── EXTRAIT À LIRE

L’art jadis feutré de l’esquive institutionnelle s’est transformé en une mécanique grossière, presque cynique. Le scandale des aides à l’importation de bétail illustre cette dérive avec une éloquence inquiétante.
Alors que l’opposition – MP, PJD, PPS et USFP – réclamait une commission d’enquête parlementaire dotée de véritables moyens pour auditionner les responsables et s’assurer de la reddition des comptes, la majorité a préféré le leurre. Les trois partis (RNI, PAM et PI) ont opté pour une mission d’information, simple dispositif consultatif, vidé de toute capacité d’investigation. Un habillage sans substance, pensé pour apaiser l’opinion publique sans jamais inquiéter les véritables bénéficiaires du dispositif de subventions.
Le message est limpide : oui à la vérité, mais soigneusement édulcorée ; oui à la transparence, tant qu’elle ne gêne personne. Et surtout, non à toute forme de redevabilité. Pourtant, l’exécutif martèle que les subventions ont été distribuées dans la clarté la plus totale. Alors pourquoi cette frayeur, dès qu’il s’agit de rendre les informations publiques ? Si tout est si propre, pourquoi refuser le regard des élus et in fine celui des citoyens ?
Parce que ce qui soulève l’indignation au final, c’est le silence assourdissant autour des soupçons d’opacité dans la gestion des subventions et la sélection des importateurs. À en croire plusieurs députés de l’opposition, la logique du favoritisme a prévalu. Dans le lot des bénéficiaires figureraient de nombreux élus de la majorité. Un clientélisme éhonté…
Et pendant que le citoyen s’étrangle devant les prix toujours élevés des viandes rouges, l’exécutif, dans une posture quasi-insolente, s’enorgueillit d’un dispositif qui, en réalité, n’a eu aucun effet tangible sur le marché. L’absence de résultats est traitée comme une performance. La farce est totale.
Le malaise est palpable. Cette affaire, qui brasse des milliards issus de l’effort fiscal des Marocains, soulève une interrogation cruciale : jusqu’où une majorité peut-elle aller pour se soustraire au devoir de rendre des comptes ? À quel moment cesse-t-on d’administrer pour devenir une machine à protéger ses affidés ?
Ce n’est pas la première fois que ce gouvernement est accusé de conflit d’intérêts et de délit d’initiés. Souvenez-vous, il y a quelques mois, l’attribution des travaux de réalisation du grand projet de la station de dessalement de Casablanca à une entreprise appartenant au chef de l’exécutif avait fait couler beaucoup d’encre.
Dans les deux affaires, l’opposition a tenté de percer la brume. Elle s’est heurtée à un mur. Mais dans cette opacité entretenue, c’est toute la crédibilité démocratique qui vacille.

────
── DONNÉES À EXAMINER

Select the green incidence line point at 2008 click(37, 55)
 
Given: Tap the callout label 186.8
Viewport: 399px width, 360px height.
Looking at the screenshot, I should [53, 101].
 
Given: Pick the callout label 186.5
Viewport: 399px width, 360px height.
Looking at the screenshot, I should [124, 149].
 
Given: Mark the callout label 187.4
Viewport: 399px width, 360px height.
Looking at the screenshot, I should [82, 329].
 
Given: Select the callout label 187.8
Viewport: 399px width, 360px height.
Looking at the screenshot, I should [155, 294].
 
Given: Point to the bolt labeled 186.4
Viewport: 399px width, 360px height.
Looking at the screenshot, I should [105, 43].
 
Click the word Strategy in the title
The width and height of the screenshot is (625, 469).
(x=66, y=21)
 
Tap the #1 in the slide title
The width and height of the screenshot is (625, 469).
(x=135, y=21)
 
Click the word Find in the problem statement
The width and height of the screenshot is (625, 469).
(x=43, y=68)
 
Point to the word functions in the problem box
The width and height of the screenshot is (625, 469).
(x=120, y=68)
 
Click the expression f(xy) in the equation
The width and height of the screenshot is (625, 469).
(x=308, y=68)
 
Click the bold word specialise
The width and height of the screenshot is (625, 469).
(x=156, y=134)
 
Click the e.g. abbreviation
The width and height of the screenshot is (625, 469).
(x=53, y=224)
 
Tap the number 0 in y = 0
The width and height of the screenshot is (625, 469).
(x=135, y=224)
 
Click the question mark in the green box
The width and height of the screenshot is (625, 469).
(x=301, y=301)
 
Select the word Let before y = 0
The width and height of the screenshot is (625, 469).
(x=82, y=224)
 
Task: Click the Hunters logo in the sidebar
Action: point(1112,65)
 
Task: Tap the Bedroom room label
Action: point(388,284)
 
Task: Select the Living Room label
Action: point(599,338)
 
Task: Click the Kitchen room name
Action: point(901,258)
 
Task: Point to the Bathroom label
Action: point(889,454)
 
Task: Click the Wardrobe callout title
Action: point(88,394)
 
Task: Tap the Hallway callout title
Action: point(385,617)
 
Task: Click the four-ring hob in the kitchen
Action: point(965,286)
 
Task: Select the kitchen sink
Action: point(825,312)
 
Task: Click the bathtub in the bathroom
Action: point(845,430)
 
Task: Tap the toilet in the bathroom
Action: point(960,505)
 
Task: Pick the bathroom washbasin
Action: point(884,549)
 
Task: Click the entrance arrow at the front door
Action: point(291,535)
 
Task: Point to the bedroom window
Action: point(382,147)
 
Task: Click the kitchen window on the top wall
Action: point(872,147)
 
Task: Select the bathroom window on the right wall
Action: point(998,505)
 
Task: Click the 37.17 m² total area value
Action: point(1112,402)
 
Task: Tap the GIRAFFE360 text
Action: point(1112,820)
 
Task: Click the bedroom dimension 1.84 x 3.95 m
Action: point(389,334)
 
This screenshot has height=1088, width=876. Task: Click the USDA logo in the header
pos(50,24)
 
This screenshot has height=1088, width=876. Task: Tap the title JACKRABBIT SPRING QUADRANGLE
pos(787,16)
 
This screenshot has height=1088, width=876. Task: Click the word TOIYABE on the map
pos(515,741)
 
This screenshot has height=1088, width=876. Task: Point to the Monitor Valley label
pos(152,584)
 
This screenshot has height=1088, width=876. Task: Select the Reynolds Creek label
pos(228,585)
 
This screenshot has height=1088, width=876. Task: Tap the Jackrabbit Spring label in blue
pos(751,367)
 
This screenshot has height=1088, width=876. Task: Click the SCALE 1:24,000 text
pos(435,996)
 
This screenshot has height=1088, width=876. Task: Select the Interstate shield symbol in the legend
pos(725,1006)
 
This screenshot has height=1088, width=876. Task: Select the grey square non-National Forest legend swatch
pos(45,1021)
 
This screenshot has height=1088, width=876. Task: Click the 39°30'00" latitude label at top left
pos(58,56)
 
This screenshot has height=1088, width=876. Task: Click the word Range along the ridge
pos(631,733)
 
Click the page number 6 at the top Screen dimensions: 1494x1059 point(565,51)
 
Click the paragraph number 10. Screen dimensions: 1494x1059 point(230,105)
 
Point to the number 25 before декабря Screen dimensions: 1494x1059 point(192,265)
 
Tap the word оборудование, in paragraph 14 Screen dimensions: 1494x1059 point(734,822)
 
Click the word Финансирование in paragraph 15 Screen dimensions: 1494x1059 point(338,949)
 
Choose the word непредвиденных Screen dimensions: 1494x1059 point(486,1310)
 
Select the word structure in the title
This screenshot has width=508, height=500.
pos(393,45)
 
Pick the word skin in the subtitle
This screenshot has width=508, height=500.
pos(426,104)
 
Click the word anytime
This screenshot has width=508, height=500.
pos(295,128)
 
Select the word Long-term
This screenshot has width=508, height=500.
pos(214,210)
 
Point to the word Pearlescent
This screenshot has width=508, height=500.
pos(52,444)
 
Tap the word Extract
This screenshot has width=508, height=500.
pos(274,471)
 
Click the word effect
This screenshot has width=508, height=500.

────

**CONSIGNE**
Recopiez à l'identique, s'il vous plaît, le passage de l'extrait sur les aides à l'importation de bétail qui commence à « Alors que l’opposition » et se termine à « dispositif de subventions. ». Les lignes constituent un matériau distinct de l'extrait sur les aides à l'importation de bétail.

**RÉPONSE RÉDIGÉE**
Alors que l’opposition – MP, PJD, PPS et USFP – réclamait une commission d’enquête parlementaire dotée de véritables moyens pour auditionner les responsables et s’assurer de la reddition des comptes, la majorité a préféré le leurre. Les trois partis (RNI, PAM et PI) ont opté pour une mission d’information, simple dispositif consultatif, vidé de toute capacité d’investigation. Un habillage sans substance, pensé pour apaiser l’opinion publique sans jamais inquiéter les véritables bénéficiaires du dispositif de subventions.